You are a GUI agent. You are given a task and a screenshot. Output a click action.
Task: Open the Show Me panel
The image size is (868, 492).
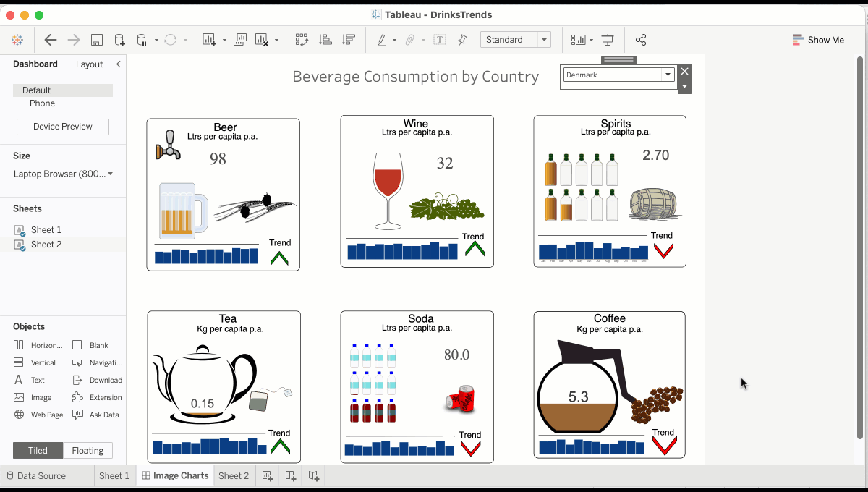click(818, 40)
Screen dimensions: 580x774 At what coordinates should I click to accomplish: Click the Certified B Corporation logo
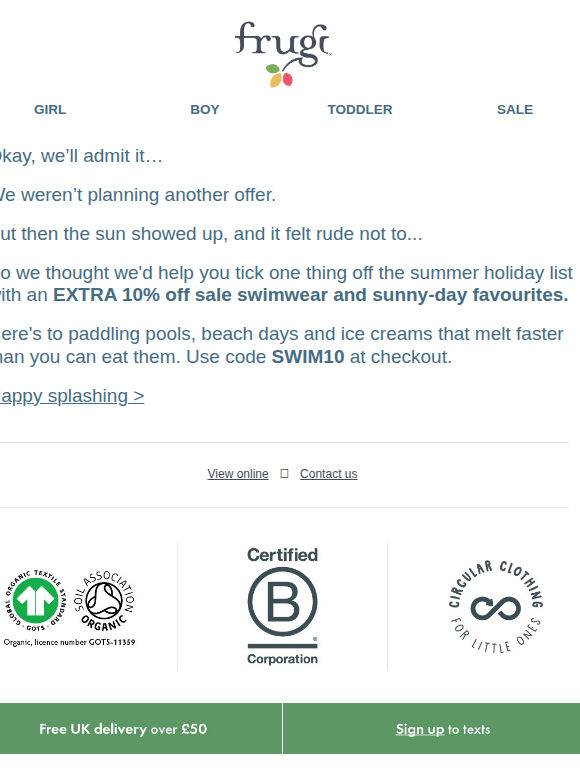tap(282, 606)
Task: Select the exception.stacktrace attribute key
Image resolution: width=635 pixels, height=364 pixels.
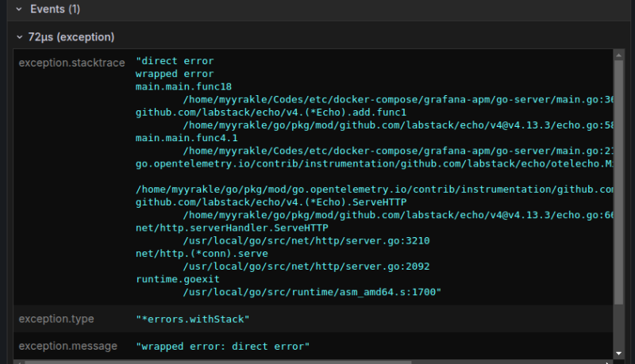Action: (71, 62)
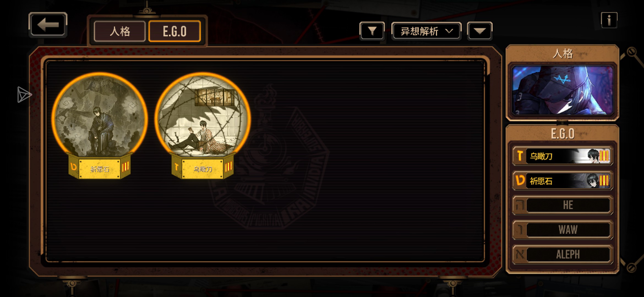Click the ALEPH slot Hebrew letter icon
Viewport: 644px width, 297px height.
520,255
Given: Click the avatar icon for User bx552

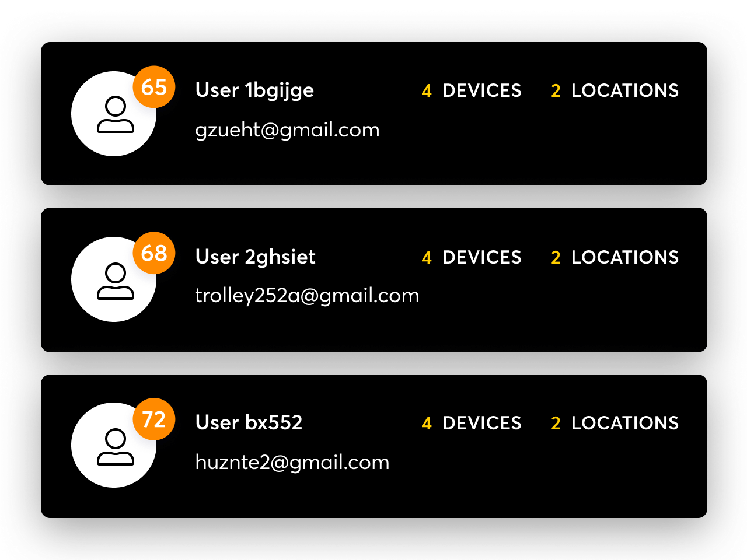Looking at the screenshot, I should [x=114, y=445].
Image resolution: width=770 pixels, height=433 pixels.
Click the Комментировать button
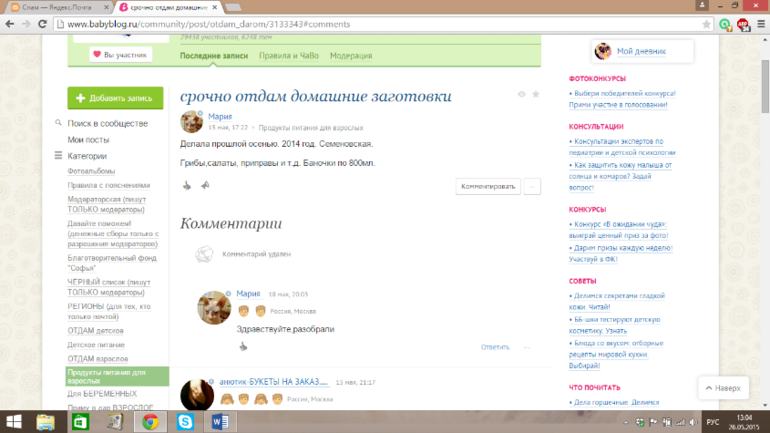[488, 186]
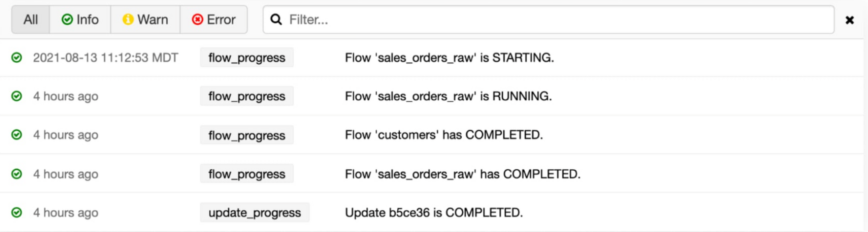The image size is (868, 232).
Task: Filter events to Warn level
Action: tap(145, 20)
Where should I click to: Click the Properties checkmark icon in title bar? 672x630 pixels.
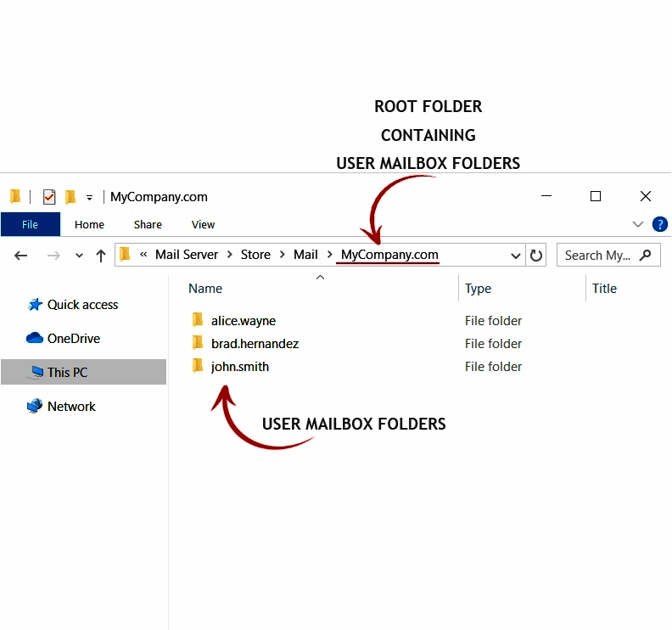click(x=49, y=197)
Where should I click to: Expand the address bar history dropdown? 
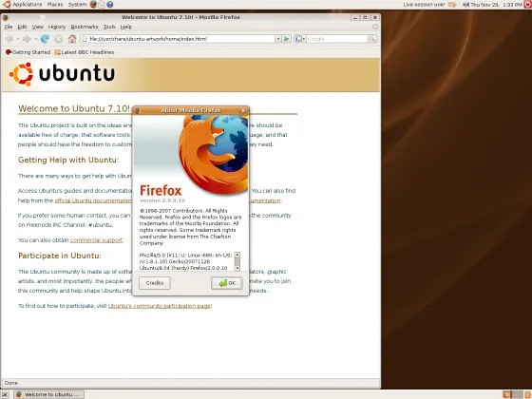[277, 39]
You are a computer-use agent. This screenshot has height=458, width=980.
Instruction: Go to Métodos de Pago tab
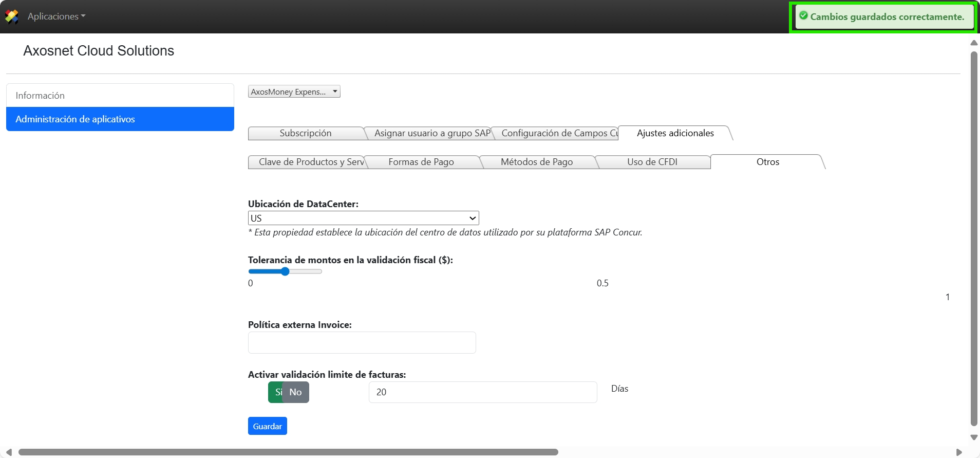click(x=537, y=162)
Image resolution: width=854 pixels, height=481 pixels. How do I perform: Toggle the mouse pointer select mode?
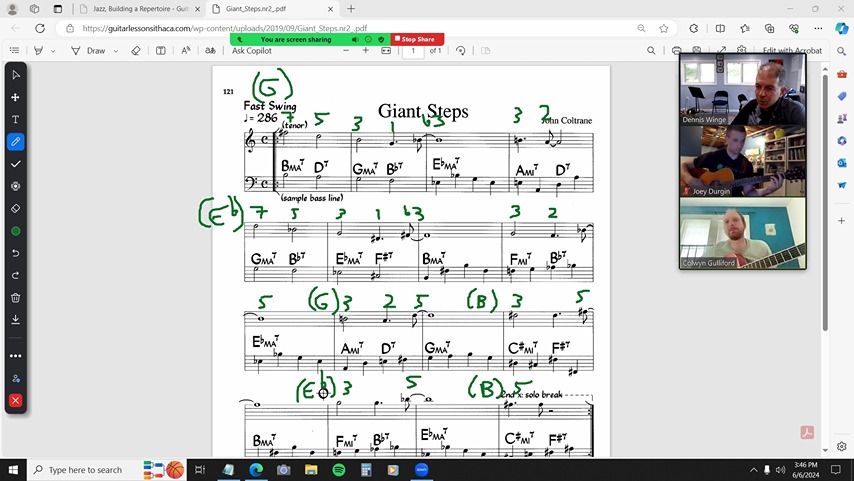coord(15,75)
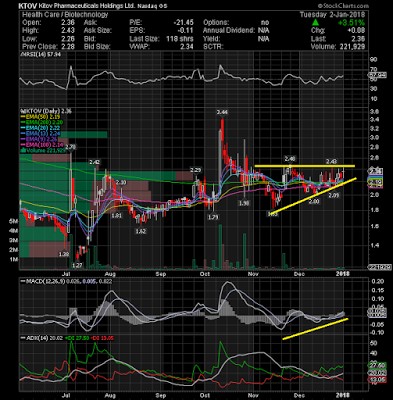393x400 pixels.
Task: Click the 3.46 peak price label
Action: click(222, 112)
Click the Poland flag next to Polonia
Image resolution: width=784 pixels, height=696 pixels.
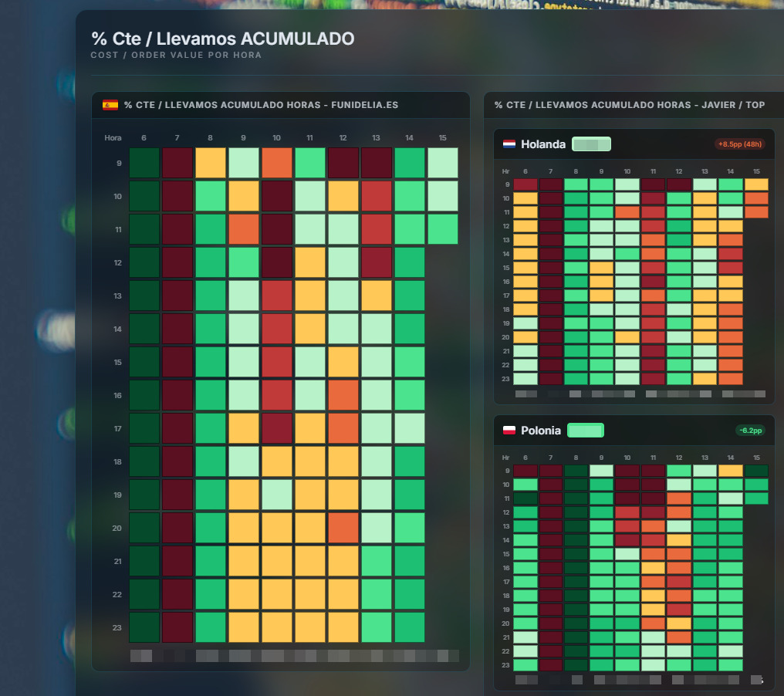[509, 431]
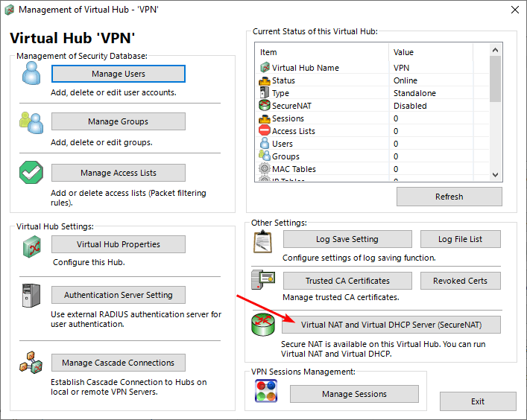
Task: Click the Manage Groups people icon
Action: (x=31, y=121)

> [Description of the task]:
When you write out the material above, keep every line exact and drop each picture.

> [Your solution]:
You are a GUI agent. You are given a task and a screenshot. Output a click action.
Task: Open the Show Me panel
The image size is (868, 492).
click(818, 40)
Screen dimensions: 580x774 At what coordinates should I click to accomplish: Click the Certified B Corporation logo
tap(282, 606)
Task: Select the exception.stacktrace attribute key
Image resolution: width=635 pixels, height=364 pixels.
Action: (71, 62)
Click the ALEPH slot Hebrew letter icon
Viewport: 644px width, 297px height.
520,255
Given: Click the avatar icon for User bx552

Looking at the screenshot, I should [x=114, y=445].
Image resolution: width=770 pixels, height=433 pixels.
Click the Комментировать button
[488, 186]
The image size is (868, 232).
Task: Filter events to Warn level
Action: tap(145, 20)
Where should I click to: Click the Properties checkmark icon in title bar? 672x630 pixels.
click(x=49, y=197)
Where should I click to: Expand the address bar history dropdown? 
[277, 39]
You are a computer-use agent. This screenshot has height=458, width=980.
Instruction: Go to Métodos de Pago tab
click(x=537, y=162)
Image resolution: width=854 pixels, height=481 pixels. How do I perform: Toggle the mouse pointer select mode?
coord(15,75)
393x400 pixels.
Task: Click the 3.46 peak price label
Action: click(222, 112)
Click the Poland flag next to Polonia
Image resolution: width=784 pixels, height=696 pixels.
[509, 431]
Task: Click the Manage Groups people icon
Action: (x=31, y=121)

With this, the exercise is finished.